By Tom Parker, Policy Director for Terrorism, Counterterrorism and Human Rights at Amnesty International USA
Omar Khadr, the youngest detainee currently held at Guantanamo and the last western national still in US detention, appeared briefly before a Military Commission proceeding at the base earlier today.
The Commission was in session to oversee the hand-off of the defense case to two new civilian attorneys, the tenth and eleventh to represent Khadr since his apprehension, and to entertain a Prosecution request for a further 60-day postponement in the case.
Judge Parrish granted the postponement having received an undertaking relayed by the Prosecution from Jeh Johnson, General Counsel to the DoD, that the Obama administration would definitively settle the question of the forum in which the case would be heard by November 16th, 2009.
Watching Khadr in the courtroom this morning I was forcibly reminded of just how young he was when the alleged offense occurred. Khadr is now just 23 years old and was only fifteen when he was detained in July 2002.
Khadr is accused of throwing a hand grenade at a US soldier during a raid on a compound in Ab Khail on the Afghan-Pakistan border. The soldier subsequently died of his wounds. The circumstances in which this event occurred are in dispute.
However, the wider issue here is whether or not a fifteen-year-old should be tried as an adult. Khadr was in Afghanistan with his father and not as a free agent. Yet he is being treated as a full-fledged combatant.
The United States has signed and ratified the Optional Protocol to the Convention on the Rights of the Child on the involvement of children in armed conflict. Khadr fits comfortably within the Protocol’s description of a child soldier.
Under the Protocol the United States is obliged to treat Khadr as a victim of abuse and extend "all appropriate assistance" to aid his physical and mental recovery and to facilitate his reintegration into society. Instead, Khadr was been detained in the harshest of conditions and tortured.

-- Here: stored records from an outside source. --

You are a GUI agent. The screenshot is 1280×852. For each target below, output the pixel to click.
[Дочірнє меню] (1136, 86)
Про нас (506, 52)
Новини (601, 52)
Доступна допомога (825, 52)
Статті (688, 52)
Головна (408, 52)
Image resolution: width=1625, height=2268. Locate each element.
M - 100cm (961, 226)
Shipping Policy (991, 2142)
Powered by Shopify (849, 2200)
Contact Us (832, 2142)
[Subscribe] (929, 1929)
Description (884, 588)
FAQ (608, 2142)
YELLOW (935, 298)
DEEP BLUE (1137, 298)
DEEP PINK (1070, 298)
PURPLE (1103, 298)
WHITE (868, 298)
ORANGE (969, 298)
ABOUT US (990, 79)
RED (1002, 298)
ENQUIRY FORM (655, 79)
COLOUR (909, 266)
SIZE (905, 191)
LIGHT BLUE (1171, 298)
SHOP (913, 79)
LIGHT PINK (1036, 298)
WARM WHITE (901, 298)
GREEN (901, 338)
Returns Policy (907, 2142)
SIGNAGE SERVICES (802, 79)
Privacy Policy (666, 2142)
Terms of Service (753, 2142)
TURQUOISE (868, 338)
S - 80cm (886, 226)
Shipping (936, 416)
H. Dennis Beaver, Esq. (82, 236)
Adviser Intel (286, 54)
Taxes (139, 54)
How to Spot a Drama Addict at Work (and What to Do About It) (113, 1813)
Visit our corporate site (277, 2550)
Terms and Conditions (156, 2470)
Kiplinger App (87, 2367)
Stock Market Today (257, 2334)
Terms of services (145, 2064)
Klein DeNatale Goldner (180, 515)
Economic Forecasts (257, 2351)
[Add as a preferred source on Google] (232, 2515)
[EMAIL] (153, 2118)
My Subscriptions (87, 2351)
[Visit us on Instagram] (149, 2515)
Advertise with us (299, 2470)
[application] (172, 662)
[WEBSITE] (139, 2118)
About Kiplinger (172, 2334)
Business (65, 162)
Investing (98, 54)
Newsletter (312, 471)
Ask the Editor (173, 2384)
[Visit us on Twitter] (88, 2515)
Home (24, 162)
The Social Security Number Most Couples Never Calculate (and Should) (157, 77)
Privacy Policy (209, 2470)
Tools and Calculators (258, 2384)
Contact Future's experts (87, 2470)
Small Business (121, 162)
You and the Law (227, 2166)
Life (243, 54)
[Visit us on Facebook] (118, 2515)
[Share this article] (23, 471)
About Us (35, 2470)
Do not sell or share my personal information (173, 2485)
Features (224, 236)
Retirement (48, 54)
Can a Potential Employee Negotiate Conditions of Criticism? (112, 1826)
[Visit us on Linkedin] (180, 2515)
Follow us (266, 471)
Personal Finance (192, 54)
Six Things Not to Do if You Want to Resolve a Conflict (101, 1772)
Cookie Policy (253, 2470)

Enough already. Khadr has now spent a third of his life behind bars. His case is likely to suffer further delays – especially if it is transferred to the federal courts. When he was first detained as a child Omar Khadr deserved our understanding and the law required it. He got none.
We have an opportunity right now to put this right. As the Obama administration deliberates whether to try Khadr before the Military Commissions or in Federal Court, it should also consider a third option: dismissing the charges against him and sending him home to Canada to make a fresh start.